Still far too much of my kitchen cupboard space is taken up by ingredients that I needed 5g of for a recipe that I made once 9 years ago, which tasted awful.
*someone pays me a compliment*
Whoa, wait are you the cops
Cats are not as loyal as dogs are. But at least they won’t tell the police where the bodies are….
Whoever robbed the archery store, take a bow.
I’m just a girl, standing in a public restroom, begging someone, anyone, to install better ventilation
One day I want to wear jeans to the gym, just to watch the outrage.

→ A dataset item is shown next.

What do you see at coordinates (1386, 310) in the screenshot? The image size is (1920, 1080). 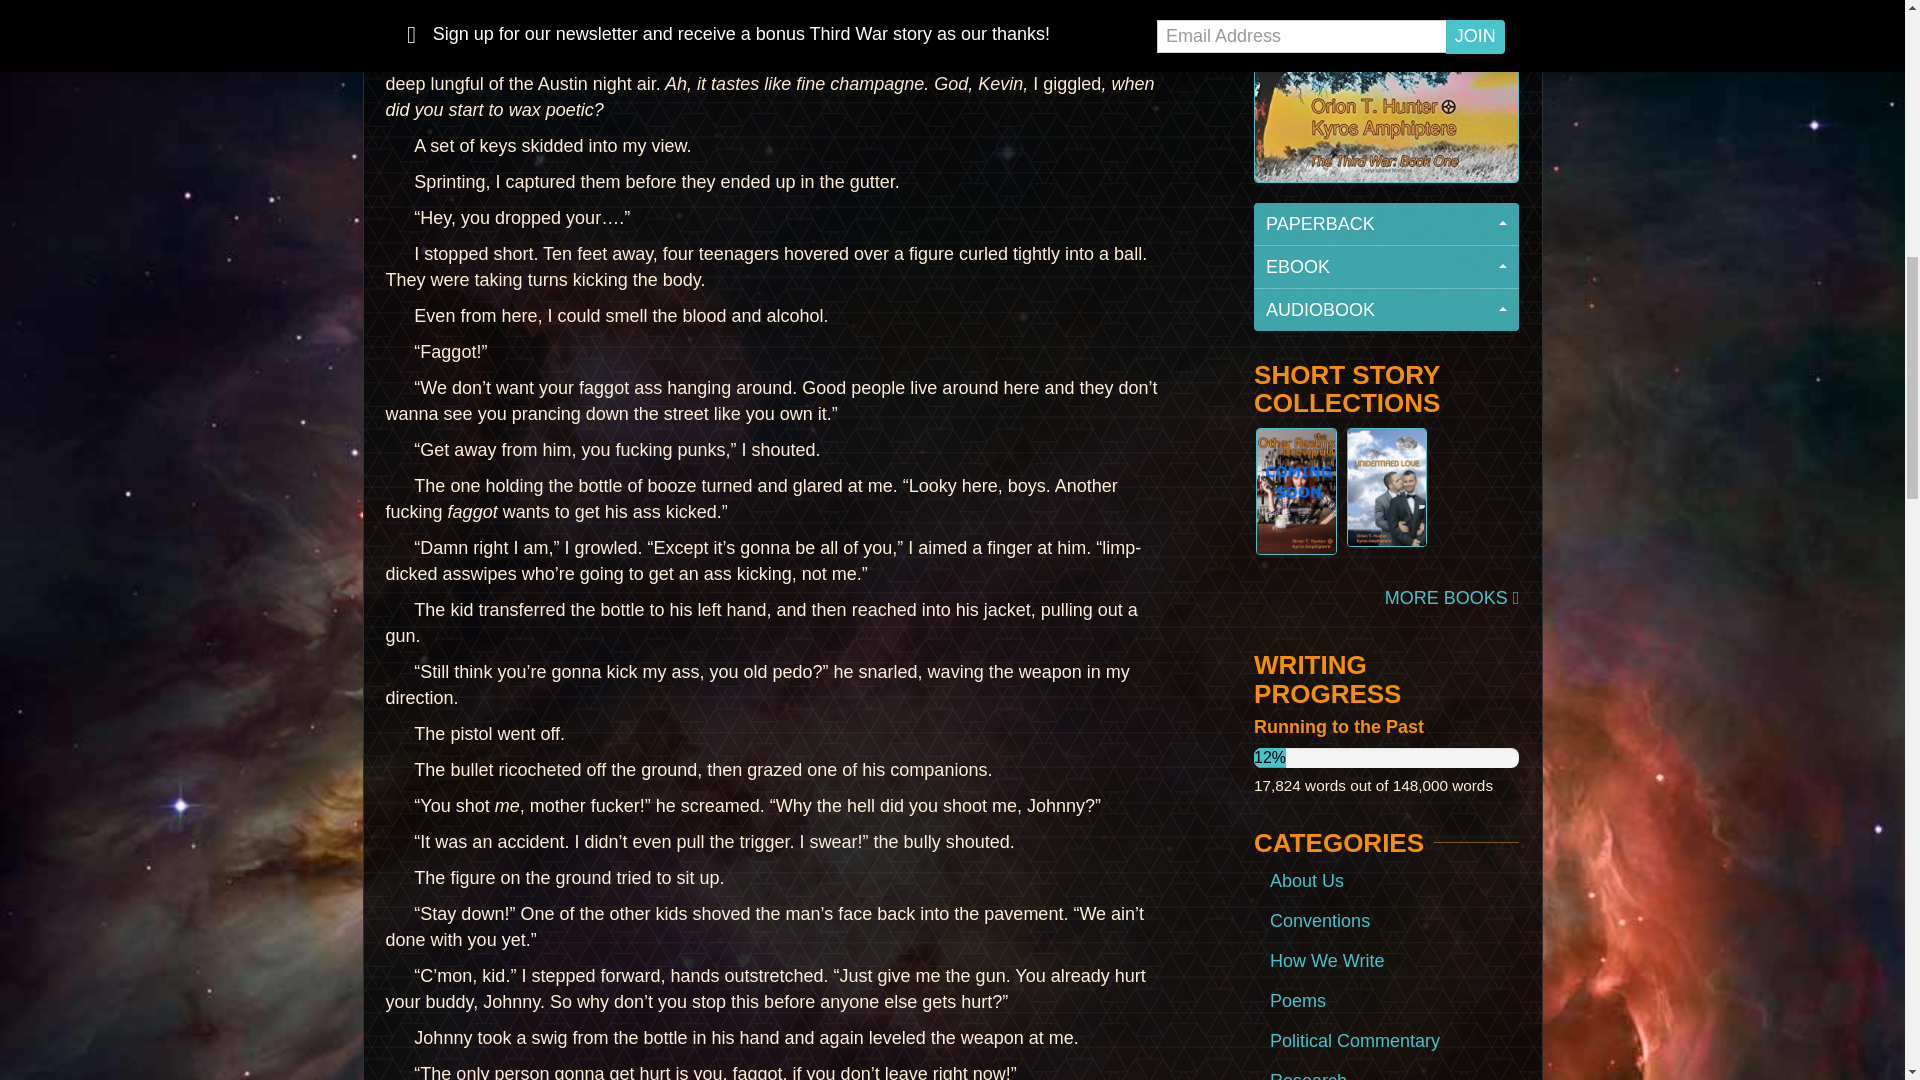 I see `AUDIOBOOK` at bounding box center [1386, 310].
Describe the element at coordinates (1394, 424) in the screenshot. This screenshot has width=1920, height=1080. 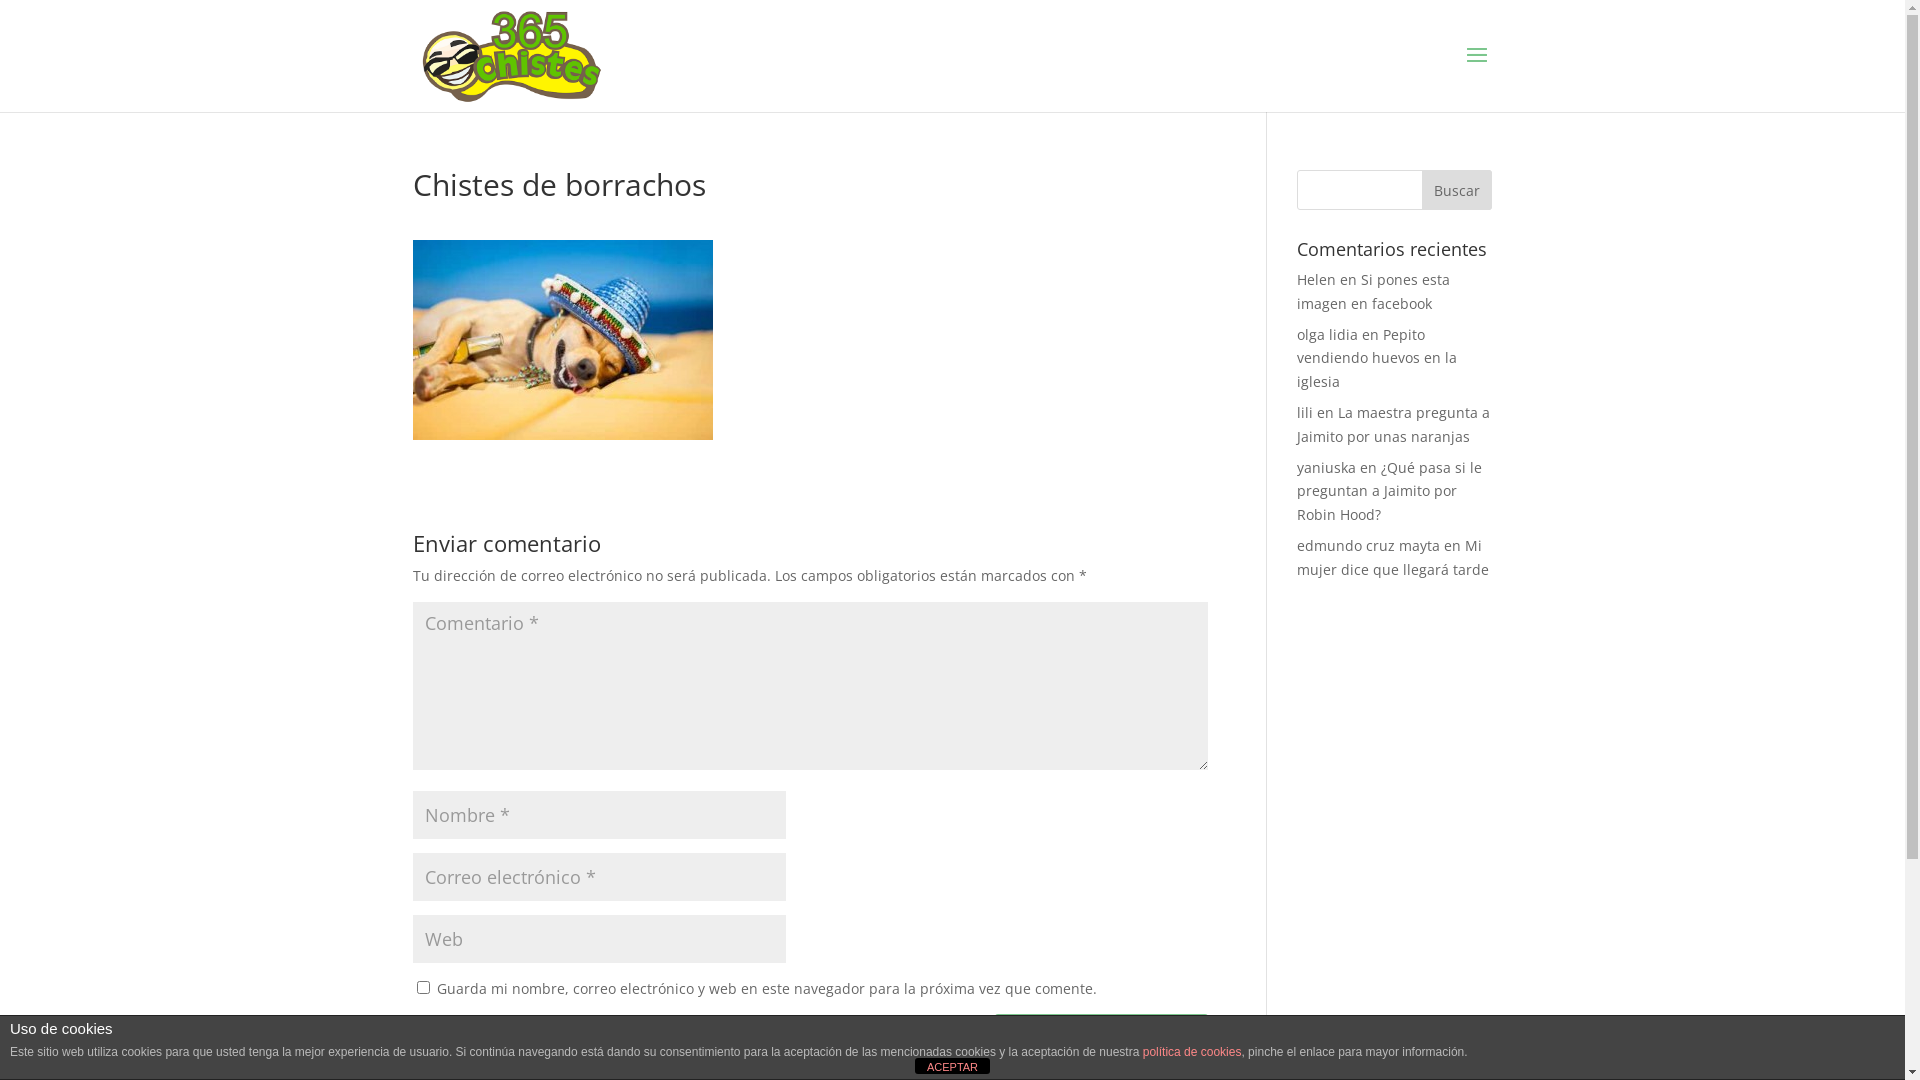
I see `La maestra pregunta a Jaimito por unas naranjas` at that location.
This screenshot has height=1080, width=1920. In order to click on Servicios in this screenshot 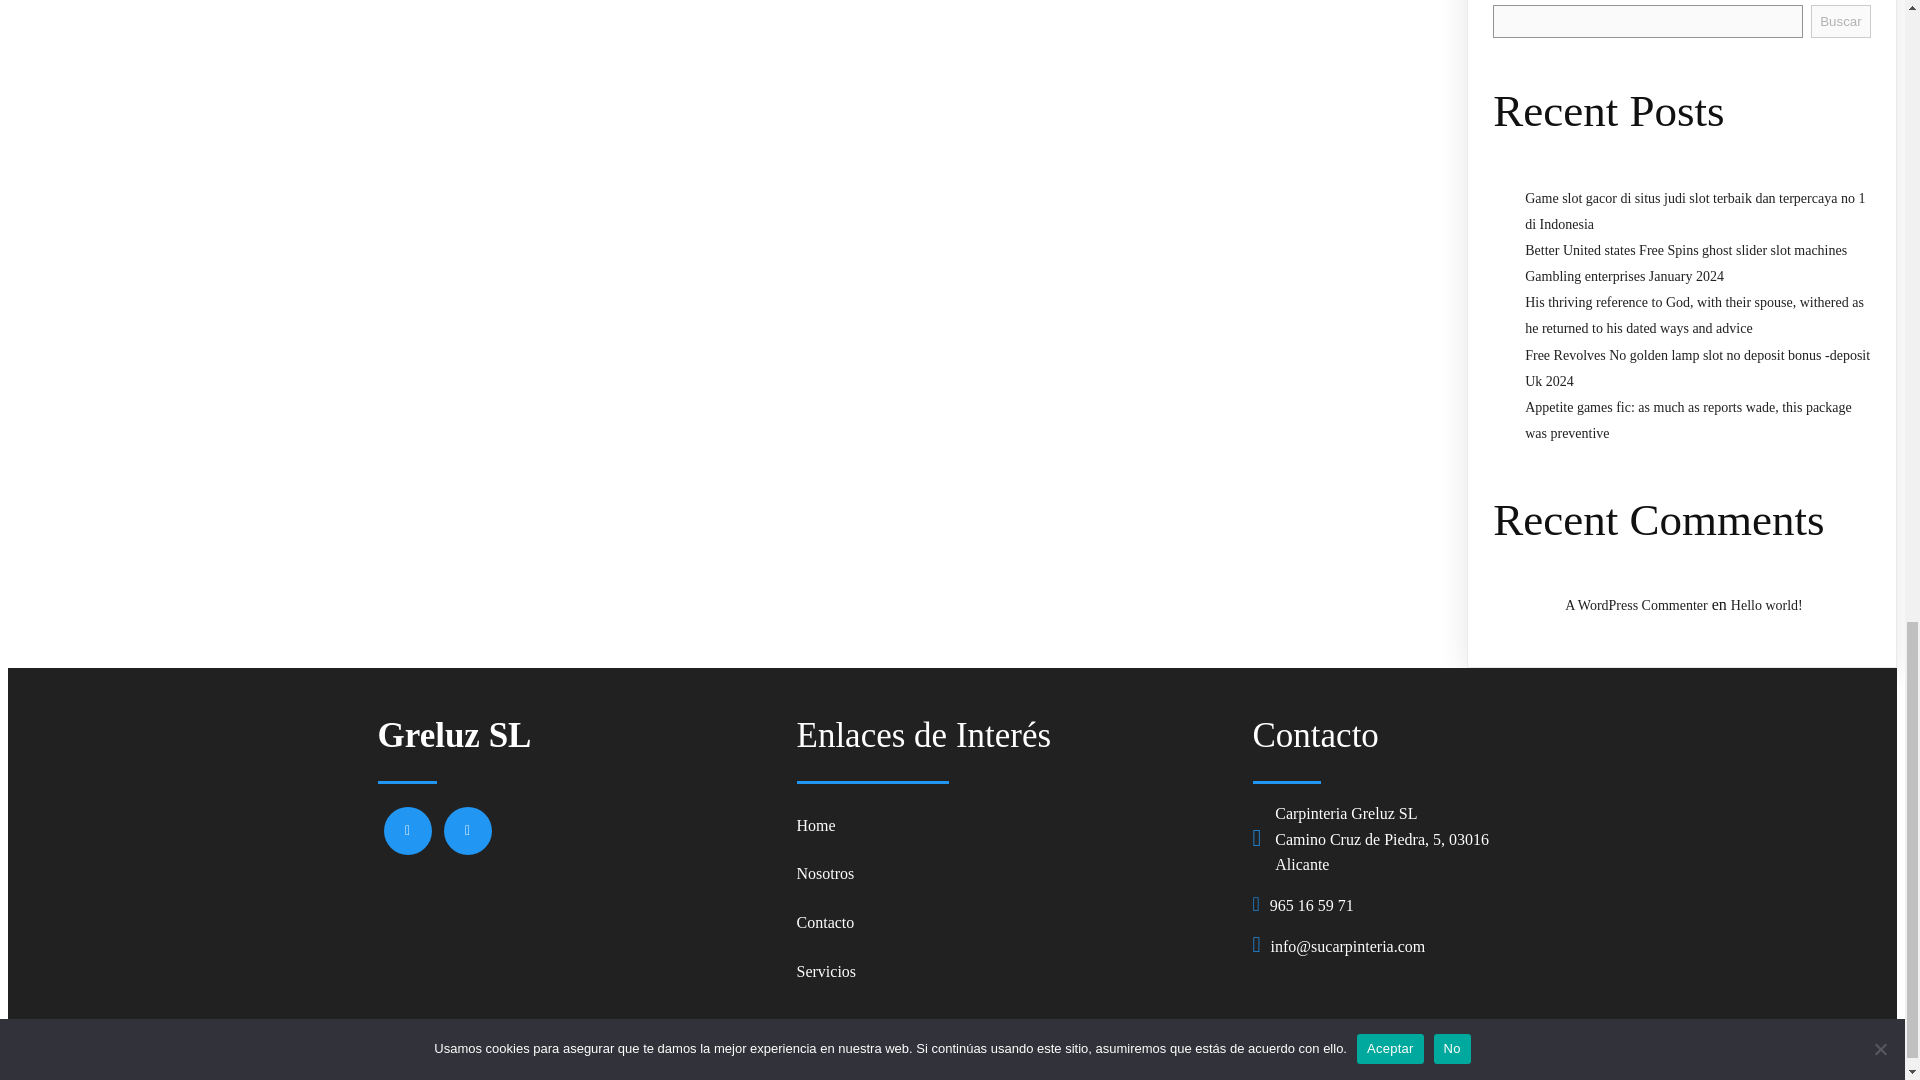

I wanted to feel like a kid again so I soaked every towel getting out of the shower and trashed the bathroom.
It’s adorable when I bring workout clothes on a trip to Miami like I’m not just going to eat, drink, and sleep.
The flintstones are proof that man lived with dinosaurs
My kid: I’m hungry.
Me: Want some challah?
Kid: Yes! Make sure I get some of the golden part on top.
My brain: Don’t say it…
Me: The crust?
Kid: What?? That’s crust?? I don’t want that.*repeat daily in various scenarios*
Be the reason your neighbors have that why me look in there eyes whenever they see you
Some days you’re proud of your 6 year old for being such an avid reader, and some days you go into his room to tell him you’re proud of him for being such an avid reader but before you get through the door he looks up from his book and cries out, “be gone, foul beggar!”
i don’t give a shit what you losers think i’m clapping when the plane lands
Everyone was sick in my house for a month and finally better and then my daughter coughed so I jumped off the balcony.